🤖 AI Summary
This work proposes a task-driven active perception framework that overcomes the limitations of traditional Real2Sim approaches, which rely on manual measurements or fixed exploration protocols and struggle to adapt to diverse tasks and user intents. By integrating vision-language models (VLMs) with behavior trees for the first time, the method leverages multimodal reasoning to translate high-level user instructions into executable compliant interaction policies. Deployed on a Franka robotic arm, the system autonomously explores objects to estimate key physical parameters—such as mass, friction coefficient, and surface height—without requiring predefined templates or expert intervention. The approach is interpretable, intent-driven, and demonstrates strong robustness and generalization in challenging scenarios involving occlusions or absent prior models, thereby enabling the construction of high-fidelity simulation environments.
📝 Abstract
Constructing an accurate simulation model of real-world environments requires reliable estimation of physical parameters such as mass, geometry, friction, and contact surfaces.

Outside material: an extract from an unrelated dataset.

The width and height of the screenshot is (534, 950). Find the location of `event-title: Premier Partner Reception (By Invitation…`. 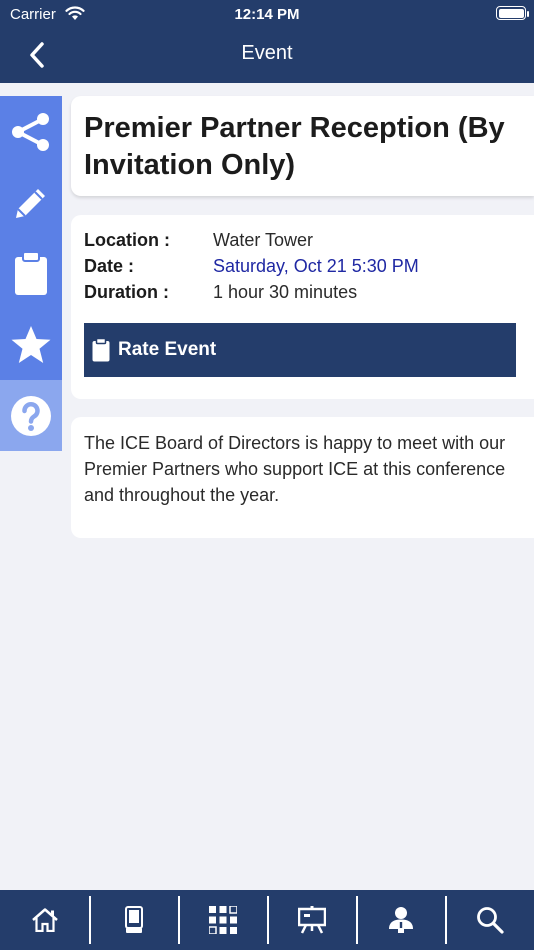

event-title: Premier Partner Reception (By Invitation… is located at coordinates (294, 146). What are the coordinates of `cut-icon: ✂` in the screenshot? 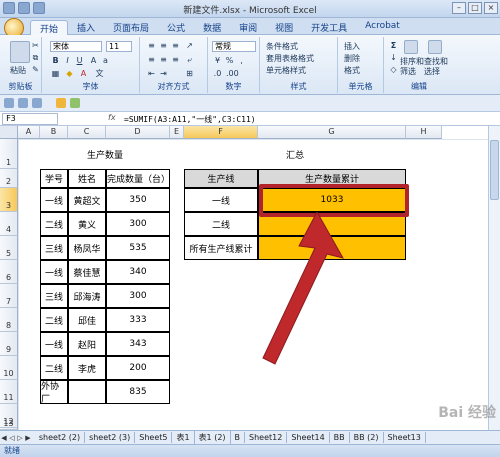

Traditional real-to-simulation (Real2Sim) pipelines rely on manual measurements or fixed, pre-programmed exploration routines, which limit their adaptability to varying tasks and user intents. This paper presents a Real2Sim framework that autonomously generates and executes Behavior Trees for task-specific physical interactions to acquire only the parameters required for a given simulation objective, without relying on pre-defined task templates or expert-designed exploration routines. Given a high-level user request, an incomplete simulation description, and an RGB observation of the scene, a vision-language model performs multi-modal reasoning to identify relevant objects, infer required physical parameters, and generate a structured Behavior Tree composed of elementary robotic actions. The resulting behavior is executed on a torque-controlled Franka Emika Panda, enabling compliant, contact-rich interactions for parameter estimation. The acquired measurements are used to automatically construct a physics-aware simulation. Experimental results on the real manipulator demonstrate estimation of object mass, surface height, and friction-related quantities across multiple scenarios, including occluded objects and incomplete prior models. The proposed approach enables interpretable, intent-driven, and autonomously Real2Sim pipelines, bridging high-level reasoning with physically-grounded robotic interaction.